O professor Nutt encara essa pesquisa com ceticismo. "Houve poucos indícios ao longo dos últimos 60 anos de que esses soporíferos fazem mal", ele insiste, ressabiado. "Se acho que soporíferos fazem bem? Acho. As pessoas que os criticam não tratam de pacientes com insônia, pessoas que não dormem há semanas e estão vendo a destruição de suas vidas. Insônia pode causar depressão, suicídio, uso de drogas mais perigosas, como o álcool. A insônia é uma doença perigosa."
Ele reconhece que o uso em longo prazo pode ter desvantagens. "As pessoas não se viciam em soporíferos, mas se tornam dependentes deles, e por isso podem dormir mal quando deixam de usá-los. Parte disso é químico e parte é que elas não resolveram o problema subjacente que causa sua perda de sono; estão só tratando dos sintomas, não das causas."
CAUSAS E SINTOMAS
No ano passado, a Fundação de Saúde Mental reportou que 37% das pessoas alegam sofrer de insônia e apenas 39% dizem dormir bem. Como remediar essa sensação de que dormimos pior do que deveríamos? As "oito horas de sono" mencionadas pela Nuffield Health são irrelevantes -- algumas pessoas não precisam dormir tanto assim, e outras podem precisar dormir mais. O ponto importante é descobrir o ritmo e necessidade pessoais de sono. Vale a pena recordar que a ideia de oito horas de sono ininterrupto é uma invenção relativamente recente; gerações passadas aceitavam com facilidade acordar no meio da noite, para conversar, comer ou fazer sexo. Por volta do século 19, exatamente o momento em que o sono começou a depender mais de medicação, perdemos contato com essa ideia de dois blocos de sono.
"A melhor abordagem quanto ao problema do sono é uma boa higiene do sono", diz Hall, "o que significa organizar seu sono: nada de atividades noturnas excitantes demais, nada de computador ou TV tarde da noite, exercícios ao longo do dia, às vezes algum álcool, mas sem excessos, e nada que tenha luzes de controle, apitos ou indicadores de que você recebeu novas mensagens presente no quarto".
A virada em direção de tratamentos como a TCC pretende dar mais poder aos pacientes, permitindo que assumam o controle sobre seus problemas de sono e economizem nos gastos com o uso de soporíferos em longo prazo.
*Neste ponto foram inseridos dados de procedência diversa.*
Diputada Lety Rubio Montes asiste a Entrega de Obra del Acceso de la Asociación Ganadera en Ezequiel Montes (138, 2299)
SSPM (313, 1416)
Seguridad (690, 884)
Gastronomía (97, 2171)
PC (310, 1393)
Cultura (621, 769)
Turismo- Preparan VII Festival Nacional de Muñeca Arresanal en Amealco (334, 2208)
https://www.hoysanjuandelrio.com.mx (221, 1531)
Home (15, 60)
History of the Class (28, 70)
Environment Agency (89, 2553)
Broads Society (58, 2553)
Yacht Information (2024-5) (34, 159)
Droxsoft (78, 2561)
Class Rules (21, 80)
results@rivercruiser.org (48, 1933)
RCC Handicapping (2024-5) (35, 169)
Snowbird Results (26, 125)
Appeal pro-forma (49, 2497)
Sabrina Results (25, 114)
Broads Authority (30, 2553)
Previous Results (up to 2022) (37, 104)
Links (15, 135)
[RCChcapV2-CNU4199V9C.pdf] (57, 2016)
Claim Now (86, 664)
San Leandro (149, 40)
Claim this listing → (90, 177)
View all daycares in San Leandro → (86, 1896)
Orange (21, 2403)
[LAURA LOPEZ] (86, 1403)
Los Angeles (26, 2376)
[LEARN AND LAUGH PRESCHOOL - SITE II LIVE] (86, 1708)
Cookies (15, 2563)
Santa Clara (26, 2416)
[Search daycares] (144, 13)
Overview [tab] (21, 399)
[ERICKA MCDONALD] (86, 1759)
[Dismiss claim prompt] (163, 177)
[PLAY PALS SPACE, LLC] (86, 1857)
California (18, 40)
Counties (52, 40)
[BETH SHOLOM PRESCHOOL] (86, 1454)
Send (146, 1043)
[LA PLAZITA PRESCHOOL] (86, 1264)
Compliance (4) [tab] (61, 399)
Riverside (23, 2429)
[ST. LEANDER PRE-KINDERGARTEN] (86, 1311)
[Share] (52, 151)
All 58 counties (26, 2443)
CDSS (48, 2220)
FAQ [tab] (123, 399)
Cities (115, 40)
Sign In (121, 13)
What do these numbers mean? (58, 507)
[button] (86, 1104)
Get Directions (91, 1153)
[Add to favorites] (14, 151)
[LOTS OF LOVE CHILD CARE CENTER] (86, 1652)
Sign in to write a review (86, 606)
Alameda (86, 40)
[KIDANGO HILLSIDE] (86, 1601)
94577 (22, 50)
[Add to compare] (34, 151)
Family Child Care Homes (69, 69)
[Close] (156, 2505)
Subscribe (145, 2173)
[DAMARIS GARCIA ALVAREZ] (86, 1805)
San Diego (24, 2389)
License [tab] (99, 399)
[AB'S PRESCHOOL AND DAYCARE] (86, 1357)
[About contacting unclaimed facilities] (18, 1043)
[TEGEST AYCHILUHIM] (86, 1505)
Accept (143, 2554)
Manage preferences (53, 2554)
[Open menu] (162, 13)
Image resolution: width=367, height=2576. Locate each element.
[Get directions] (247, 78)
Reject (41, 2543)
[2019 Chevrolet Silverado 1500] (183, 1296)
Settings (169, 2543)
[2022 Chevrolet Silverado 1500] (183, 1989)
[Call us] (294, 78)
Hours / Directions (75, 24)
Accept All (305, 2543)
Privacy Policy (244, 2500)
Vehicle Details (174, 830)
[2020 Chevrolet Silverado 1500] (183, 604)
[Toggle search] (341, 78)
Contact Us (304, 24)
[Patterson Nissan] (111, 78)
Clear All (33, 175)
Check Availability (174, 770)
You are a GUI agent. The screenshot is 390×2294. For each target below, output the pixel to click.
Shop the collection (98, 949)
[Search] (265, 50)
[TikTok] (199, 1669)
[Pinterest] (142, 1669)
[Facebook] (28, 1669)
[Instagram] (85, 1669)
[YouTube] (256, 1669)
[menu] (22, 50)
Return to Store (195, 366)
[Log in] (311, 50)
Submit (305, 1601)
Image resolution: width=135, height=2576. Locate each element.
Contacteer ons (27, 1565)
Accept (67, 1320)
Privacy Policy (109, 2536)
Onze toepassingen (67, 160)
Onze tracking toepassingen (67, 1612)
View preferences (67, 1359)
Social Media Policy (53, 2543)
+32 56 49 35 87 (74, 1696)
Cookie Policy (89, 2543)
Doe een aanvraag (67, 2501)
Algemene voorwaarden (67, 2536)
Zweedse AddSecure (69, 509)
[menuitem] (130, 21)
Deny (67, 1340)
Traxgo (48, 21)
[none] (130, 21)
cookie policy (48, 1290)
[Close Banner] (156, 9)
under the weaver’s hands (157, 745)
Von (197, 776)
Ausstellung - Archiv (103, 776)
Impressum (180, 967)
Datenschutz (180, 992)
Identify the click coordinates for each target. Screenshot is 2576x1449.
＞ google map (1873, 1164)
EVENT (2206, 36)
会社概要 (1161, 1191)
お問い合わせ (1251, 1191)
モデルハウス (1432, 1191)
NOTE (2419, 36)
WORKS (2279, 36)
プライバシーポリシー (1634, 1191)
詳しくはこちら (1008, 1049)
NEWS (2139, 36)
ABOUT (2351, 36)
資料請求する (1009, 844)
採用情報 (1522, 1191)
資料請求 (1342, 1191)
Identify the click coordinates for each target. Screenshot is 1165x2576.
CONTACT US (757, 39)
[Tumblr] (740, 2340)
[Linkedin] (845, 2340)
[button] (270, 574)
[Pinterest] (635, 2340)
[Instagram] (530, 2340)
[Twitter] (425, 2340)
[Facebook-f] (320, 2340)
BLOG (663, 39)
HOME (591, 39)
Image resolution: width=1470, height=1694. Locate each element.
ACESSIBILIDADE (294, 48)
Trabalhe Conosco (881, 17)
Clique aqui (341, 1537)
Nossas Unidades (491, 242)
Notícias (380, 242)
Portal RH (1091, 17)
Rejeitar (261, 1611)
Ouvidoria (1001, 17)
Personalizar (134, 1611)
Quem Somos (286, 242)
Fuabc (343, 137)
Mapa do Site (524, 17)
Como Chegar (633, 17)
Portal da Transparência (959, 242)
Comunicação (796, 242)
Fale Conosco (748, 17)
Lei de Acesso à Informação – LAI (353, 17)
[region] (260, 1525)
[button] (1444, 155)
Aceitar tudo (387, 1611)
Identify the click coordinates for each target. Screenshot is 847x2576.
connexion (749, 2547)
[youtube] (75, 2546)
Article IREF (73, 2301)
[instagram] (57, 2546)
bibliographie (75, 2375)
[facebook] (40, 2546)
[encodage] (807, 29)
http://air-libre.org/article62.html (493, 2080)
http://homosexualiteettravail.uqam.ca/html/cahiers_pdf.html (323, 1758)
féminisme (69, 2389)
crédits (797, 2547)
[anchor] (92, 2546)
O Departamento de Saúde britânico diz ter reservado 400 milhões de libras nos próximos quatro anos para melhorar o acesso a esse tipo de terapia.
COMPREENDER
A TCC funciona com base na ideia de que compreender e manipular os dois processos que afetam o sono de uma pessoa -- primeiro o comportamento aprendido de passar tempo demais acordado na cama esperando o sono e segundo os pensamentos que surgem durante esse período, que podem se tornar obsessivos e sujeitos a pânico. Morgan argumenta que apenas cinco horas de TCC podem render benefícios em 70% ou mais dos casos. "A terapia propicia melhor qualidade de sono mesmo um ano depois das sessões. Trinta anos de uso de soporíferos resultaram em passividade, na ideia de que esse problema está fora de nosso controle."
Esse é um objetivo positivo. Afinal, não se trata apenas de saúde, de risco ampliado de mortalidade, derrames e obesidade, mas também de determinar se queremos viver nossas vidas como os ratos de laboratório de Sternbach, sempre caindo, sonolentos, ao tentarmos subir.
Mesmo assim, os soporíferos talvez não sejam tão demoníacos quanto os imaginamos por tanto tempo. Podem representar uma ferramenta vital para as pessoas que sofrem de insônia crônica ou uma solução simples para impedir que um período de sono perturbado se torne problema mais grave. Como dizia a faixa estendida por sobre as cabeças dos participantes na festa de 40º aniversário do Valium, "obrigado pela felicidade e relaxamento desses anos todos".